Kebebasan manusia ketika memutuskan menjadi apa, juga berlaku dalam kebebasan menetukan jalan dan pilihan religiusitasnya, karena religiusitas adalah tahapan tertinggi dari kemanusiaan seseorang, dimenasi religiusitas adalah dimensi :mengalami dan merasakan kehadiran” (dalam konteks pemikiran, ini disebut dengan metafisika) pengalaman kehadiran ini levelnya diatas wahyu yang hanya sebuah “teks” semata. Tuhan itu bukan untuk dipercayai, tetapi untuk dijumpai dan menyatukan diri dengan Tuhan dalam rupa dan wujud sebenar-benarnya, bukan spekulatif.
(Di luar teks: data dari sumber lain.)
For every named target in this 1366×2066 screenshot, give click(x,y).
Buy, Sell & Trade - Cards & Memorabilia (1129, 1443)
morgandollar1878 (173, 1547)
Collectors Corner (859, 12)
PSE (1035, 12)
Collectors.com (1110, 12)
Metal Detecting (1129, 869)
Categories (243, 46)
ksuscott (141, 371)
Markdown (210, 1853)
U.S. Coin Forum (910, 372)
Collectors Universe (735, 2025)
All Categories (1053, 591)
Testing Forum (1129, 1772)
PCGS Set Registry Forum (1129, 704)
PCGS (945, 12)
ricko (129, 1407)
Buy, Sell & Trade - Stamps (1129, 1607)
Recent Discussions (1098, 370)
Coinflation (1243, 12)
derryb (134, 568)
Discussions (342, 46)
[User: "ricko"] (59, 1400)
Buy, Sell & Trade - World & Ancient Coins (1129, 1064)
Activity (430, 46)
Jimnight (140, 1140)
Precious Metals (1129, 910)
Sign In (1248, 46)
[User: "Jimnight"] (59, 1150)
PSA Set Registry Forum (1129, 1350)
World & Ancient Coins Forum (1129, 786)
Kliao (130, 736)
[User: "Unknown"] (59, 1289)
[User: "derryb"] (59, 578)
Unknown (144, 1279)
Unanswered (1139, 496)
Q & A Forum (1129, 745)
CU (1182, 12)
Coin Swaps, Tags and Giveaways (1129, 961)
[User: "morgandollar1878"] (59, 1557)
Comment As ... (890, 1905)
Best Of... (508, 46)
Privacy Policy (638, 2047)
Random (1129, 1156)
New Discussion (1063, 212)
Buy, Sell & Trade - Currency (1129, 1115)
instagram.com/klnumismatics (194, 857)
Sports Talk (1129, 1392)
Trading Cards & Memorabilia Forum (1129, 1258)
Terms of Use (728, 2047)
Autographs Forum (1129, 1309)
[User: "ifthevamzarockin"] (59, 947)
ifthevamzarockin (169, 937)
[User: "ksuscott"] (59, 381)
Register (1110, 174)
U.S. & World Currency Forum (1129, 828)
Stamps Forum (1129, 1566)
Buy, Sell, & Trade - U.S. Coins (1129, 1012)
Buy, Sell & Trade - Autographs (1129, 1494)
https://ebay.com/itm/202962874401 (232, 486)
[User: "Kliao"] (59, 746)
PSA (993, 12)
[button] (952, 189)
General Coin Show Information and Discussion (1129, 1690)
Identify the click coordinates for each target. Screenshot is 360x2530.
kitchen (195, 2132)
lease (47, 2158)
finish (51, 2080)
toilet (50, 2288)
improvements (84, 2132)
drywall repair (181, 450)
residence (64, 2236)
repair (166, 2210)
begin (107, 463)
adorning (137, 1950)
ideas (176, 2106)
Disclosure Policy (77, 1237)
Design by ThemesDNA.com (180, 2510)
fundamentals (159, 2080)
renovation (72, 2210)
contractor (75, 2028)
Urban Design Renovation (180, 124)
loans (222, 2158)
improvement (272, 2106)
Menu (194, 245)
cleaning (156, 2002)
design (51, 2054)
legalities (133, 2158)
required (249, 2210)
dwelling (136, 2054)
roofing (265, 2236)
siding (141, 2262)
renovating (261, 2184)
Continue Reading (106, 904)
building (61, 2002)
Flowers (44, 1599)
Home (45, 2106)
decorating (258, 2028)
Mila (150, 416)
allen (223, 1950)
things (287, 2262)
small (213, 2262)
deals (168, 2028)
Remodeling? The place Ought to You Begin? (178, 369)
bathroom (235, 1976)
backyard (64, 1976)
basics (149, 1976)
Hanya mempercayai Tuhan, tetapi tanpa pernah bisa menjumpainya, maka ini adalah sebagai sebuah bentuk pengingkaran terhadap eksistensi kemanusiaannya yang harus bebas melakukan pencariannya bertemu dengan Tuhan.

Sebenarnya, manusia dalam tubuh dan kesadarannya yang selalu dibawa kemana saja punya kebebasan yang tidak terbatas untuk menentukan sendiri religiusitasnya (jalan menemukan dan menjumpai Tuhannya). Jalan yang harus ditempuh manusia adalah jalan  mencari dan terus mencari sampai dia menemukan yang sebenarnya dalam wujud hakikat. Namun dalam perjalanan sejarahnya banyak manusia yang menganggap bahwa “doktrin-doktrin teologis syaria’at dan Fiqhism” sebagai puncak dari segala pencarian, ketika manusia menganggap ini sebagai puncak perjalanan religiusitasnya, maka ini secara tidak lansung adalah bentuk pengingkaran terhadap “kebebasan” manusia, kenapa?, karena potensi kebebasannya menemukan religiusitas yang sebenarnya yang masih ada dan belum selesai tidak diarahkan secara penuh tetapi malah berhenti pada level syari’at.

Kita juga bisa memahami, kenapa banyak manusia berhenti dilevel ini. tidak lain adalah karena ketakutan terhadap doktrin bangunan teologis yang hadir dengan kata-kata “Murtad, sesat ” bagi orang-orang yang terus menempuh jalur-jalur religiusitasnya. Religiusitas adalah lompatan iman tertinggi, jadi berada di level syariat belum bisa dikatakan “religius”. Konsep kebebasan disini, yang harus dipegang teguh oleh siapapun manusia dimuka bumi adalah : “Bahwa, tidak boleh mengatakan sesat dan sebagainya, kepada para penempuh jalan menemukan religiusitas yang sebenarnya”. Karena ketentuan-ketentuan doktrinal agama adalah sesuatu yang harus terus diperiksa dan dipertanyakan oleh manusia dalam jalan menemukan Tuhan.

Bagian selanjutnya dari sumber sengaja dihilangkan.